Bonsai, the Japanese art of growing miniature trees, is said to be complex, with many things to consider and pitfalls to avoid. Luckily, there’s the bonsai expert Jonas Dupuich, who shares his knowledge on his blog and in his recently published book.
Please tell us something about you and your professional background.
I am a bonsai teacher and nurseryman. After twenty years of growing bonsai as a hobby, I started working with trees full-time five years ago. Previous careers include nursery work and eight years in academic publishing.
You're a recognized bonsai expert and owner of the #1 bonsai blog in the U.S. How did you discover your passion, and what made you turn it into your profession?
Right after college I was working for the family business, a retail nursery, where I met a man who became a well-known bonsai teacher. We became great friends and I continued to learn from him for the next twenty years.
The gateway for making bonsai a career was my blog, Bonsai Tonight. I had no idea when I started writing about bonsai that it would become such a big part of my life, but it helped me develop an audience long before I thought about making it a career.
The exercise of producing blog articles gives shape to my week.
Which role does writing play in your life?
Writing has been a life-long love of mine. I currently write two articles per week for my blog. Most posts are how-to articles or reports from exhibits around the world, but the exercise of producing them gives shape to my week. To date, I’ve written over 1,000 posts.
I also write articles for various bonsai publications and chip away at longer works as I find time for it.
You've recently published The Little Book of Bonsai with Ten Speed Press. Please tell us more about it.
I wrote The Little Book of Bonsai to help absolute beginners keep their trees healthy and to inspire them to learn more. The book guides readers through basic development techniques like pruning, wiring, and repotting with text and photos that show how to get started.
It's your first book. How difficult was it to write it?
Not surprisingly, it was a lot harder than I expected.
Finding time to focus on the book meant waking up at 5:30 and writing for a couple of hours before starting my normal workday. It was also tricky to provide simple advice to hobbyists who grow different species in different climates. Huge thanks go to my editor, Lisa Regul at Ten Speed Press, for helping me maintain clarity and focus from the first chapter through the last.
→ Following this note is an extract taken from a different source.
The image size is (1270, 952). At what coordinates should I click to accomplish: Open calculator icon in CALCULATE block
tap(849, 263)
Writing the book was a lot harder than I expected.
Also, was it easy to find a publisher? Or did the publisher actually find you?
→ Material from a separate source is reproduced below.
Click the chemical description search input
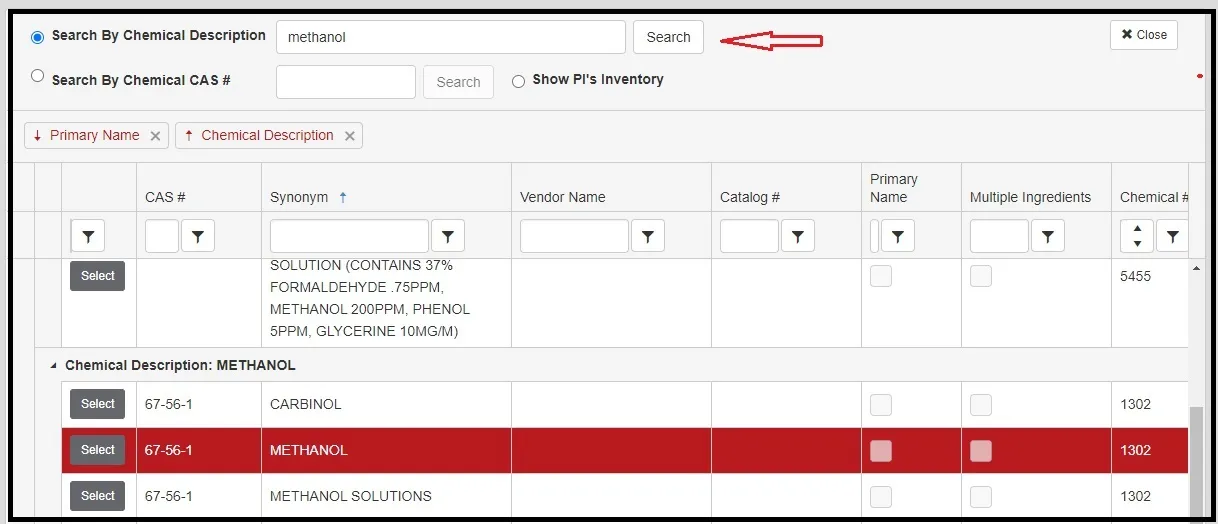The height and width of the screenshot is (524, 1218). pos(450,37)
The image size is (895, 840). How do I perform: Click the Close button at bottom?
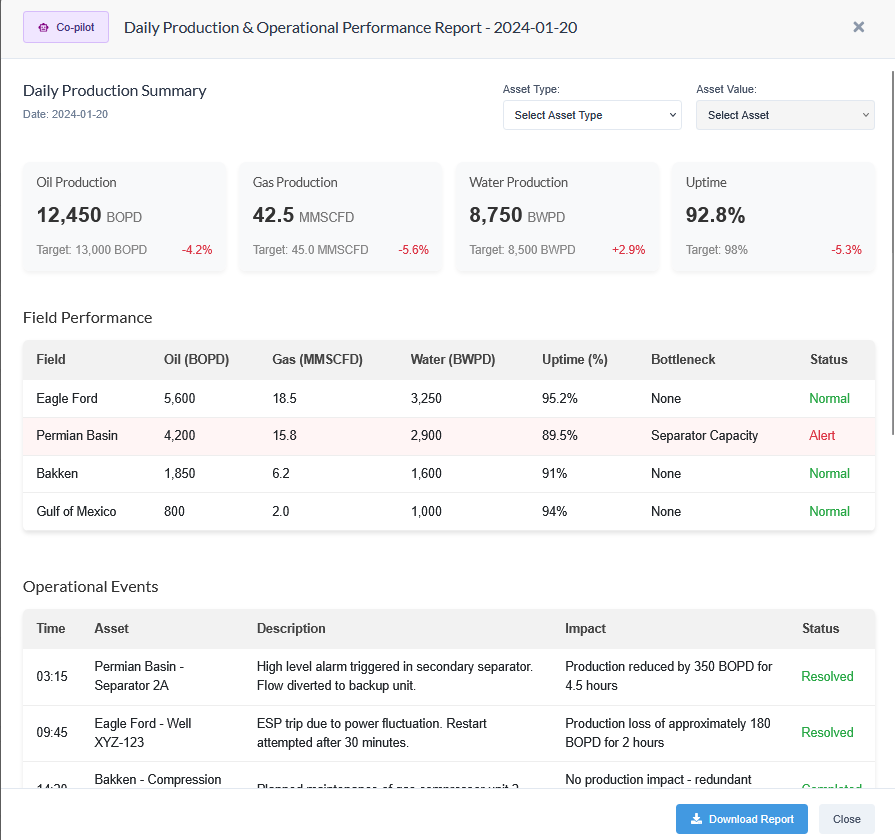click(846, 819)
I was fortunate that the publisher contacted me about the project. The timing was great as I’d recently started work on a book for bonsai beginners.
Could you explain how you made use of Ulysses while writing the book? Which of its features helped you the most?
I wrote all notes and 100% of the first draft in Markdown with Ulysses. I have strong feelings about writing apps and have been a huge fan of the platform since I began using it several years ago.
The most helpful feature is the ability to create different “files” and search across all of them with a few keystrokes. I find using the mouse slow, and I don’t have to leave the keyboard very often when I’m in Ulysses.
How did you find out about Ulysses?
Every few years, I survey available editors and test them out. I’ve used more than I can count since I started working with PaperClip for my Atari 800XL back in the ’80s.
When I started taking notes for the book, I wanted a clean and friendly environment to work in. Once I started using Ulysses, there were no other choices.
I wanted a clean and friendly environment to work in. Once I started using Ulysses, there were no other choices.
What do you like best about Ulysses? Do you have a favorite feature?
My favorite feature is the ability to search across all of my work with
⌘O (command-O). Why can’t computers work that way for all of my files?
I can also say that it simply feels good to work in Ulysses. There are no distractions, I can sync text across all of my devices, and it’s comforting to know I have a place for everything I want to keep track of.
Which other tools and productivity apps are you using, and how do they help you?
As most of my writing involves photography, I lean heavily on Adobe Lightroom. In a typical year I publish 600-700 photos.
What else is essential to keep you productive? As an example, do you work in a particular environment or follow a timely routine?
My productivity is directly linked to how early I wake up. If I’m at my desk an hour or two before the sun comes up, I’ll be happy for the rest of the day knowing I got some good writing in.